▼

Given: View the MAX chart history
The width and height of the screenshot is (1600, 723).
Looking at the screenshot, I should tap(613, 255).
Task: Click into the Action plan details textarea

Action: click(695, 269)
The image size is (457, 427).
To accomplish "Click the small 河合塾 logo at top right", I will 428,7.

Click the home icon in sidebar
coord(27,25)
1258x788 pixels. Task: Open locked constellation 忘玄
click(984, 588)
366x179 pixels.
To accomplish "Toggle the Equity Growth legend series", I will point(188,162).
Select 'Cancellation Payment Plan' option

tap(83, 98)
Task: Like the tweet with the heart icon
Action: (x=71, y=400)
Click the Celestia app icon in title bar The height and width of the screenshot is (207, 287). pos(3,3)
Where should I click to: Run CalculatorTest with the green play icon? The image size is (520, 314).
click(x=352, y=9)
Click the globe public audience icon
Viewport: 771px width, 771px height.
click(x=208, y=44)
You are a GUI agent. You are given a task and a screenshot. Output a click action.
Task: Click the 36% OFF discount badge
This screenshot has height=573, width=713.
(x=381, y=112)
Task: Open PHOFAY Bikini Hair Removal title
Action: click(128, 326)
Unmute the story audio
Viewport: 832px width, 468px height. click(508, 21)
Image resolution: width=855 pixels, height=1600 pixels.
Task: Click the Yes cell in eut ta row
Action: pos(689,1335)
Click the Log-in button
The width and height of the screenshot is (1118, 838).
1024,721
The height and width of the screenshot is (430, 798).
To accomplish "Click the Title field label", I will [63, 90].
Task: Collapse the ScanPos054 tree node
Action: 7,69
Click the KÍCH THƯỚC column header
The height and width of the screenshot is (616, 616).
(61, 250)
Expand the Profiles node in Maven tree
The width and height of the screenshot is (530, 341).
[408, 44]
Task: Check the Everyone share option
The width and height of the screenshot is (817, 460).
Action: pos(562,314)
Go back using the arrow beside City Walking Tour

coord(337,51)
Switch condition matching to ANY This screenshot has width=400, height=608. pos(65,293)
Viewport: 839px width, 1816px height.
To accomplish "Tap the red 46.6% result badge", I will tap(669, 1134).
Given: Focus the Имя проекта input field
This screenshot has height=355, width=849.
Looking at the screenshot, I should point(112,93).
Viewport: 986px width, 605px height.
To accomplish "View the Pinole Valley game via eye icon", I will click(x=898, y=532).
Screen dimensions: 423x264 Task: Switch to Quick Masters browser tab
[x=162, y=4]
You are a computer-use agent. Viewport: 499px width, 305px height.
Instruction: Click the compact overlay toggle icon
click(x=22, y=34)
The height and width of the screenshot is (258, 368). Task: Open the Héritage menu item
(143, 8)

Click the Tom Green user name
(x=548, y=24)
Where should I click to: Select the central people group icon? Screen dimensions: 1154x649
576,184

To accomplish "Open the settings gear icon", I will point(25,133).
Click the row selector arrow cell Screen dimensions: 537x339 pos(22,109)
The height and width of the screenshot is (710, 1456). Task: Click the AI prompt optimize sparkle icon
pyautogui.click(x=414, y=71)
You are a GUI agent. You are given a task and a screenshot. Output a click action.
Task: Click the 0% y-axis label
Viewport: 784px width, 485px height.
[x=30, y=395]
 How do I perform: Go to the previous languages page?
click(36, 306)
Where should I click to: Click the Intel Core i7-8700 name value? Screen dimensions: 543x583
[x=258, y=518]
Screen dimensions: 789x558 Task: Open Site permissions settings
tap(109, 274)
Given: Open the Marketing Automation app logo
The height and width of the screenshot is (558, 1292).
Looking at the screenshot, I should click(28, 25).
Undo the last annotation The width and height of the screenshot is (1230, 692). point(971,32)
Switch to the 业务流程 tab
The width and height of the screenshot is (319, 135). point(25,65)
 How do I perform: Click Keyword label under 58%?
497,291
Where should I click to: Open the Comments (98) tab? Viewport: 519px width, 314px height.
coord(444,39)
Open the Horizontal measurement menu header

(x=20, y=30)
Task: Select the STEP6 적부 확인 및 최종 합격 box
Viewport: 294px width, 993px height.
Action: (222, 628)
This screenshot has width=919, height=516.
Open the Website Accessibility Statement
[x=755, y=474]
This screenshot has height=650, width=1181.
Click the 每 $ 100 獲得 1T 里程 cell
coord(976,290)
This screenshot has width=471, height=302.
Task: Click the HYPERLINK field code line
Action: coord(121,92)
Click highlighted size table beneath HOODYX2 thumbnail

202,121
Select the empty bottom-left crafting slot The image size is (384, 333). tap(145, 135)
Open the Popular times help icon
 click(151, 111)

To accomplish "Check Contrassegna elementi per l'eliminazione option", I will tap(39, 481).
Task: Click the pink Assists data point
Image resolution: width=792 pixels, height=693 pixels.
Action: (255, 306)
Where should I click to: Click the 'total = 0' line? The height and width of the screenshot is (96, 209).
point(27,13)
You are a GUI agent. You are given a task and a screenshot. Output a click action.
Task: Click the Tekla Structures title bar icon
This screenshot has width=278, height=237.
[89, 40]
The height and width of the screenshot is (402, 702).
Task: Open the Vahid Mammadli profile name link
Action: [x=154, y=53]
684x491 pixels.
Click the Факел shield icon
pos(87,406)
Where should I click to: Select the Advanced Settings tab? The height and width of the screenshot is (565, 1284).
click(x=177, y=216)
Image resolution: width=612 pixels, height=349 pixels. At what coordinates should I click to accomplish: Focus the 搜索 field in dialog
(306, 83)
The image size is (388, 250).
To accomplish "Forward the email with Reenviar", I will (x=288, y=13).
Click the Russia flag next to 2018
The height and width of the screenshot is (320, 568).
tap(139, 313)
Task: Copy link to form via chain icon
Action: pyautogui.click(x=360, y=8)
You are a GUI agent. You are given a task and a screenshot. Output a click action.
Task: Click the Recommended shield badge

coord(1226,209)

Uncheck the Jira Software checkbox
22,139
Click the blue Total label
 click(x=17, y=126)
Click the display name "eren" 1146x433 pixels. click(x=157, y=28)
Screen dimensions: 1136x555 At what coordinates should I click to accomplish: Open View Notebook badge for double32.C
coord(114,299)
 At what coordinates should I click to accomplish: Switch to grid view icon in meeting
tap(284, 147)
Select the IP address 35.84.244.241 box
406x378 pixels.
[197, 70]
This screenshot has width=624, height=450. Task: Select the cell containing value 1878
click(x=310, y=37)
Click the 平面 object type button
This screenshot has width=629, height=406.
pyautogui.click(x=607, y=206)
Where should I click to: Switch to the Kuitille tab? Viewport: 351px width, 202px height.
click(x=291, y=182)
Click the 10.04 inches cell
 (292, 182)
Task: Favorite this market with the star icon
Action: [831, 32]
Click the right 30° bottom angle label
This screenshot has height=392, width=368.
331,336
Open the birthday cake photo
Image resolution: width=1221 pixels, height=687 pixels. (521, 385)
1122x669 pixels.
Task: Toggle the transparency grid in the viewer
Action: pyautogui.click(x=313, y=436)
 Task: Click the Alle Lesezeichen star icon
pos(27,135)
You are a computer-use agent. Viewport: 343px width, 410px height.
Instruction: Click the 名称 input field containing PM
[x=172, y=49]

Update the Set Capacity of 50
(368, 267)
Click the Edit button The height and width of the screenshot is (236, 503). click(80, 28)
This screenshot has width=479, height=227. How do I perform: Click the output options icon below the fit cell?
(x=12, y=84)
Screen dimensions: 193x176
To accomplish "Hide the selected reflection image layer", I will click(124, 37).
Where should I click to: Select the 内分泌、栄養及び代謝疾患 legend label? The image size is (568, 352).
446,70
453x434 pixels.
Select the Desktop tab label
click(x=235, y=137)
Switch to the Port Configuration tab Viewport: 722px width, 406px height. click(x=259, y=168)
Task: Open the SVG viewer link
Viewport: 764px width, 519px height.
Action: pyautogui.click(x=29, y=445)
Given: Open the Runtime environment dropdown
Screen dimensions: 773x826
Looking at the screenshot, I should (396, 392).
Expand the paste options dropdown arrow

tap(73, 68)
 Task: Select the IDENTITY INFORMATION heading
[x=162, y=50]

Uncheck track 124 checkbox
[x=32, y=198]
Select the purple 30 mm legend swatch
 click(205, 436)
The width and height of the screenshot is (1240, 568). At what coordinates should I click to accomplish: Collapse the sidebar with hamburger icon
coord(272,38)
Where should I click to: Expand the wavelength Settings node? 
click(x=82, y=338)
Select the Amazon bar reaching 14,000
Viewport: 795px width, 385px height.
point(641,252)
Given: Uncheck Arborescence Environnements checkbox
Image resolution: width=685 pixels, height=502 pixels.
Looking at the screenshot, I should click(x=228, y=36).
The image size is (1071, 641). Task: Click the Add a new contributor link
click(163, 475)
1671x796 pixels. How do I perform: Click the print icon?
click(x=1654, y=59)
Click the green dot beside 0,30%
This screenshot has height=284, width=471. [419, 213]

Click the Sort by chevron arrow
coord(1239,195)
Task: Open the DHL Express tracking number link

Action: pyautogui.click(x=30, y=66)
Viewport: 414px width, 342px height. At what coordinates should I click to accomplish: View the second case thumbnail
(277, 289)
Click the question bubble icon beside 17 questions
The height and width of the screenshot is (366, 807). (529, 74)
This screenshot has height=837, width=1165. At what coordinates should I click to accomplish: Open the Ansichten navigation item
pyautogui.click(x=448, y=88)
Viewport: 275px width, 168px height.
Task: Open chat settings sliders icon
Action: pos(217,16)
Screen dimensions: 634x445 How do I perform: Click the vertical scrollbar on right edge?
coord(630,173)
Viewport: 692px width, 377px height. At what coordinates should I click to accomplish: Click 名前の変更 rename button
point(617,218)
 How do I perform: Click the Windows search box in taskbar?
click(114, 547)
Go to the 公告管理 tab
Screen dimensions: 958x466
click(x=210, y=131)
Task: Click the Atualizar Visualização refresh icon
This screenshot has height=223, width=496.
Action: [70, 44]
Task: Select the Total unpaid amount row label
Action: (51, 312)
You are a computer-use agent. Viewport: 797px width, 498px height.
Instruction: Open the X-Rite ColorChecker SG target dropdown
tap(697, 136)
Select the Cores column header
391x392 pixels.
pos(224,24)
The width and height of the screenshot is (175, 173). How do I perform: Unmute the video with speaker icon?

▲

§ WHAT IS REQUIRED: Within the material above, extract exactly the lines that start at the line containing "Task: Click the pink Assists data point" and stop after the line containing "Task: Click the Tekla", and only those.

§ OUTPUT FOR THIS TASK:
Task: Click the pink Assists data point
Image resolution: width=792 pixels, height=693 pixels.
Action: (255, 306)
Where should I click to: Click the 'total = 0' line? The height and width of the screenshot is (96, 209).
point(27,13)
You are a GUI agent. You are given a task and a screenshot. Output a click action.
Task: Click the Tekla Structures title bar icon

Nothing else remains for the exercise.